While people are present, this work is not entirely about the dynamism of the street and its inhabitants in a way that typifies classic street photography. Instead, it is about the city as a graphic force and how it not only shapes the way we move, but also frames what we see.

I chose this photographer to look at to generate ideas as his work reminds me of the photos I produced in the ‘Future of St Helier’ project where i focused on bold lines and bright colours. Looking at this photographer in this project could develop the style of work I was producing then, looking at industrial structures and the shapes they make to address the theme of variation and similarity in buildings.

Li Hui

Li Hui is a young Chinese photographer based in the city of Hangzhou, capital of the province of Zhejiang, China. Since 2009 she has used photography to see a different world and get the courage to “explore things her own way.” Her images are a blissful mix of sensuality and purity that disclose a unique artistic sensibility. She expresses her feelings through her sensitive personality. Mostly influenced by cinema, music, nature and human body, this photographer keeps learning by experimenting the ideas that cross her mind.

The “leit-motif” in your work seems to be sensuality (through light, details and feminine lines). What motivates you to capture this subject and what do you want to say through it?

“I have a great interest in simply observing, I can be very quiet just looking at the sky, the water, a plant, or an animal for hours. I would like to motivate myself more to shoot this themes because they are just all around me. ”  I am mostly inspired by my natural surroundings, such as the patterns of a flower, the shape of the trees after a strong wind, thick clouds in the sky before a storm, the rain hitting the ground, the sun and the way its rays shine on my hand and the palm of my hand becomes transparent. I am touched by these subtle things. “- Li Hui

“I think watching films is a way to improve the overall aesthetic of my work. But music can also evoke images that float around in my head. Different types of music have different associations.”

She doesn’t show her models faces in her photos as she wants the viewer to find their own feelings and experiences in them. She says it’s ‘interesting to hear different opinions and what different people take away from the pictures’, leaving the story up to the viewers imagination. What people take away from an image depends on their personality and their own background.

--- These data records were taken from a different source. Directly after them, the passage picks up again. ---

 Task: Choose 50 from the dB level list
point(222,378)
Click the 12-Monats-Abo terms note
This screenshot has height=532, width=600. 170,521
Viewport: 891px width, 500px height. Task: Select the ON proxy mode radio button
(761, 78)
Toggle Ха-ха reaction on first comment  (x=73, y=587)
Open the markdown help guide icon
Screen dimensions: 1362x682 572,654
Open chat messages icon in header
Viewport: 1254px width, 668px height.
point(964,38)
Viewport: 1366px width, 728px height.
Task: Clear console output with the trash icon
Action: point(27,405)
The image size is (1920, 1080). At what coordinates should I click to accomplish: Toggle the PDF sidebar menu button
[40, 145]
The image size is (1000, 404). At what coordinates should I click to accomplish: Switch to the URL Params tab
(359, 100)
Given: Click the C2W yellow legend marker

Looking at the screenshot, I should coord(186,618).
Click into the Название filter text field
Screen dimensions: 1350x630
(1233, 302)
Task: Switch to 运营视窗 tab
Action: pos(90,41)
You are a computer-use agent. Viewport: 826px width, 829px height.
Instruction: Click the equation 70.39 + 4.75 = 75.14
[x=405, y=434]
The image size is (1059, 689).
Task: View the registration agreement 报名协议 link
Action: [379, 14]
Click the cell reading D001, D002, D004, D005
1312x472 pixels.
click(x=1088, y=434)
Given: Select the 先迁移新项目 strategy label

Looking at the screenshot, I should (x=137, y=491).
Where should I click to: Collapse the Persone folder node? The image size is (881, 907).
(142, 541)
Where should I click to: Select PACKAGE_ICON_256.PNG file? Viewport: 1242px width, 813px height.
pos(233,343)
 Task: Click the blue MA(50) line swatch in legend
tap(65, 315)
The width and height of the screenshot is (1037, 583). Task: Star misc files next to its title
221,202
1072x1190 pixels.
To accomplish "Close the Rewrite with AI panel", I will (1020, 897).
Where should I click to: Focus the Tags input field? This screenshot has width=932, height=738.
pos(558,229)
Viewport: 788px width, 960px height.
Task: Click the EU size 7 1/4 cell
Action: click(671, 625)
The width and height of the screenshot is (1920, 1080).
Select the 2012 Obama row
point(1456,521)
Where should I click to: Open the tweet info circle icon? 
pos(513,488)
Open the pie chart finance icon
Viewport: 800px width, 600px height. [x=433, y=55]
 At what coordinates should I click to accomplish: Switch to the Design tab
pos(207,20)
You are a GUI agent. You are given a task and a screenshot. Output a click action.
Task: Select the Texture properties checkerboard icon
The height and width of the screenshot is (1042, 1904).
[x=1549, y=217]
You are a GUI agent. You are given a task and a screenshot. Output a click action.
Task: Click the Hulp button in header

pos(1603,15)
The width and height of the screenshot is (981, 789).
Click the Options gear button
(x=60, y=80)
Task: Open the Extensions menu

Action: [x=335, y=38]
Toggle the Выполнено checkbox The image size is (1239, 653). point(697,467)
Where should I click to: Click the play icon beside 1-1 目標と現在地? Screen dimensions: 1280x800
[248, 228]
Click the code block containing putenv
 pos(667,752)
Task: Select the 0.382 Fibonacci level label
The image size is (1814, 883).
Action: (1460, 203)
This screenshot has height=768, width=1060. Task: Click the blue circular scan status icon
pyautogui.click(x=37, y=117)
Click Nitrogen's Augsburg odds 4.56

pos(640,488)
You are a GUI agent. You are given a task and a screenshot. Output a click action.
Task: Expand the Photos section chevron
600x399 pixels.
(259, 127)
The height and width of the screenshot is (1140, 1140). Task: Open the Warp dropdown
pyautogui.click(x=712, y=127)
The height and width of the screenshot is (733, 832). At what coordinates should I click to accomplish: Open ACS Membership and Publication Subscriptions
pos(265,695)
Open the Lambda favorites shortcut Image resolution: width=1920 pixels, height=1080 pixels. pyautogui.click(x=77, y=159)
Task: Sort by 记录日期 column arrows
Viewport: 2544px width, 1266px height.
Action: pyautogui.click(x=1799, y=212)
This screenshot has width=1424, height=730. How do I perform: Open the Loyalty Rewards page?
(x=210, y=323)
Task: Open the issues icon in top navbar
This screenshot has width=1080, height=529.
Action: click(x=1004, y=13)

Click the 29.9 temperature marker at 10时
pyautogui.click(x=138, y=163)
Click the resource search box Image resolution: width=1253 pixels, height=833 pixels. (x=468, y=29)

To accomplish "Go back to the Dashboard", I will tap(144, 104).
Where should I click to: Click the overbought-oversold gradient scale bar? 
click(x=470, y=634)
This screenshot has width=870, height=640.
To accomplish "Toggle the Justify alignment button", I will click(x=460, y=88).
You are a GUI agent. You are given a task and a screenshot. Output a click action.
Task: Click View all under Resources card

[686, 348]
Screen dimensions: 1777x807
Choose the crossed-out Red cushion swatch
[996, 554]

I particularly liked this photographer when I came across her work as I liked how she focused on beauty in landscape and her use of movement and light. If I were to take inspiration from her in my project I would focus on producing images that looked at light and delicate shapes that expressed a specific emotion.

Rinko Kawauchi


Rinko Kawauchi’s work is characterized by a serene, poetic style, depicting the ordinary moments in life.
Kawauchi’s art is rooted in Shinto, the ethnic religion of the people of Japan. According to Shinto, all things on earth have a spirit, hence no subject is too small or mundane for Kawauchi’s work; she also photographs “small events glimpsed in passing, conveying a sense of the transient. Kawauchi sees her images as parts of series that allow the viewer to juxtapose images in the imagination, thereby making the photograph a work of art[ and allowing a whole to emerge at the end; she likes working in photo books because they allow the viewer to engage intimately with her images.

Her attention to small gestures and coincidental details enables her to cast a gaze of enchantment upon her daily surroundings that is always fresh and new. With her camera, she captures elementary and casual moments, all with the same passionate concentration.
Rinko Diary is a visual diary that includes photographs of everything from sandwiches and Patti Smith to the poignant butterfly/flower/leaf set against a concrete pavement. 

I like this photographer and think I will take inspiration from her in my project as I like how she portrays casual moments with a lot of meaning. I also like how she views nature in her photos, emphasising the sunlight and beauty. She ‘creates compelling portraits of everyday life, rendering the mundane as sublime through her lens’ (ignant.com) which is an aspect I would like to interpret. Her works radiates a sense of fragility and emotion.